| Data entries |
Content starts
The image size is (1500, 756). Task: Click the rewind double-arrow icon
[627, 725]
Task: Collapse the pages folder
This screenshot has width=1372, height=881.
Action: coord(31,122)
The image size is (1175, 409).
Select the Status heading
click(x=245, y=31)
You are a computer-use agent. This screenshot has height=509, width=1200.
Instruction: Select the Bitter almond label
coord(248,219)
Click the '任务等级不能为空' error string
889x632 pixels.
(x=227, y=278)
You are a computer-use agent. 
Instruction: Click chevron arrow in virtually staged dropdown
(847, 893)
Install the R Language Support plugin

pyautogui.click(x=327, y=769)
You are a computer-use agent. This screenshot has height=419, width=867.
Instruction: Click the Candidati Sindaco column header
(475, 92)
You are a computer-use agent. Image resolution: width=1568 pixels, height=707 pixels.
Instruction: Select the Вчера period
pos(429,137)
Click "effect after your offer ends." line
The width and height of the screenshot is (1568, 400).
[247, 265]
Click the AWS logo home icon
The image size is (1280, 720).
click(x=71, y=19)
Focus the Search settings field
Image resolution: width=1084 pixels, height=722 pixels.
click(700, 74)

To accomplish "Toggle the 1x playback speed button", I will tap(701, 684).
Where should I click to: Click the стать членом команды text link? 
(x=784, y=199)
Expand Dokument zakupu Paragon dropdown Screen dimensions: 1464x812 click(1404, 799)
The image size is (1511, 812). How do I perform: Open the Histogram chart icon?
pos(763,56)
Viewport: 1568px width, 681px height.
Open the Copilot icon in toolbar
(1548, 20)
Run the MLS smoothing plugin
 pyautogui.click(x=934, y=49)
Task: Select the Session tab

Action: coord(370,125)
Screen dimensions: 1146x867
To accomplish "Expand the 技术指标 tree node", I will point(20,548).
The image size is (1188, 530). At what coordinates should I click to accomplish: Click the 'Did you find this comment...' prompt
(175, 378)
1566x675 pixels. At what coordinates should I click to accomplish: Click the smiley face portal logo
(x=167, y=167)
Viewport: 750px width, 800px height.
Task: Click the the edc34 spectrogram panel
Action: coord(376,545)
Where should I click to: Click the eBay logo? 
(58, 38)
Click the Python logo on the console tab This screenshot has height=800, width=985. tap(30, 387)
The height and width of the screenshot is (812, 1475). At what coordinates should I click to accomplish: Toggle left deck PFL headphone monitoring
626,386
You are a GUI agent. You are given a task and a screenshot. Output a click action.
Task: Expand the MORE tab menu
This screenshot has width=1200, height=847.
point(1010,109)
Content ends
| PROBLEM TO SOLVE |
Set down the records above once more, exactly as given.

| ANSWER SPACE |
The image size is (1500, 756). Task: Click the rewind double-arrow icon
[627, 725]
Task: Collapse the pages folder
This screenshot has width=1372, height=881.
Action: coord(31,122)
The image size is (1175, 409).
Select the Status heading
click(x=245, y=31)
You are a computer-use agent. This screenshot has height=509, width=1200.
Instruction: Select the Bitter almond label
coord(248,219)
Click the '任务等级不能为空' error string
889x632 pixels.
(x=227, y=278)
You are a computer-use agent. 
Instruction: Click chevron arrow in virtually staged dropdown
(847, 893)
Install the R Language Support plugin

pyautogui.click(x=327, y=769)
You are a computer-use agent. This screenshot has height=419, width=867.
Instruction: Click the Candidati Sindaco column header
(475, 92)
You are a computer-use agent. Image resolution: width=1568 pixels, height=707 pixels.
Instruction: Select the Вчера period
pos(429,137)
Click "effect after your offer ends." line
The width and height of the screenshot is (1568, 400).
[247, 265]
Click the AWS logo home icon
The image size is (1280, 720).
click(x=71, y=19)
Focus the Search settings field
Image resolution: width=1084 pixels, height=722 pixels.
click(700, 74)

To accomplish "Toggle the 1x playback speed button", I will tap(701, 684).
Where should I click to: Click the стать членом команды text link? 
(x=784, y=199)
Expand Dokument zakupu Paragon dropdown Screen dimensions: 1464x812 click(1404, 799)
The image size is (1511, 812). How do I perform: Open the Histogram chart icon?
pos(763,56)
Viewport: 1568px width, 681px height.
Open the Copilot icon in toolbar
(1548, 20)
Run the MLS smoothing plugin
 pyautogui.click(x=934, y=49)
Task: Select the Session tab

Action: coord(370,125)
Screen dimensions: 1146x867
To accomplish "Expand the 技术指标 tree node", I will point(20,548).
The image size is (1188, 530). At what coordinates should I click to accomplish: Click the 'Did you find this comment...' prompt
(175, 378)
1566x675 pixels. At what coordinates should I click to accomplish: Click the smiley face portal logo
(x=167, y=167)
Viewport: 750px width, 800px height.
Task: Click the the edc34 spectrogram panel
Action: coord(376,545)
Where should I click to: Click the eBay logo? 
(58, 38)
Click the Python logo on the console tab This screenshot has height=800, width=985. tap(30, 387)
The height and width of the screenshot is (812, 1475). At what coordinates should I click to accomplish: Toggle left deck PFL headphone monitoring
626,386
You are a GUI agent. You are given a task and a screenshot. Output a click action.
Task: Expand the MORE tab menu
This screenshot has width=1200, height=847.
point(1010,109)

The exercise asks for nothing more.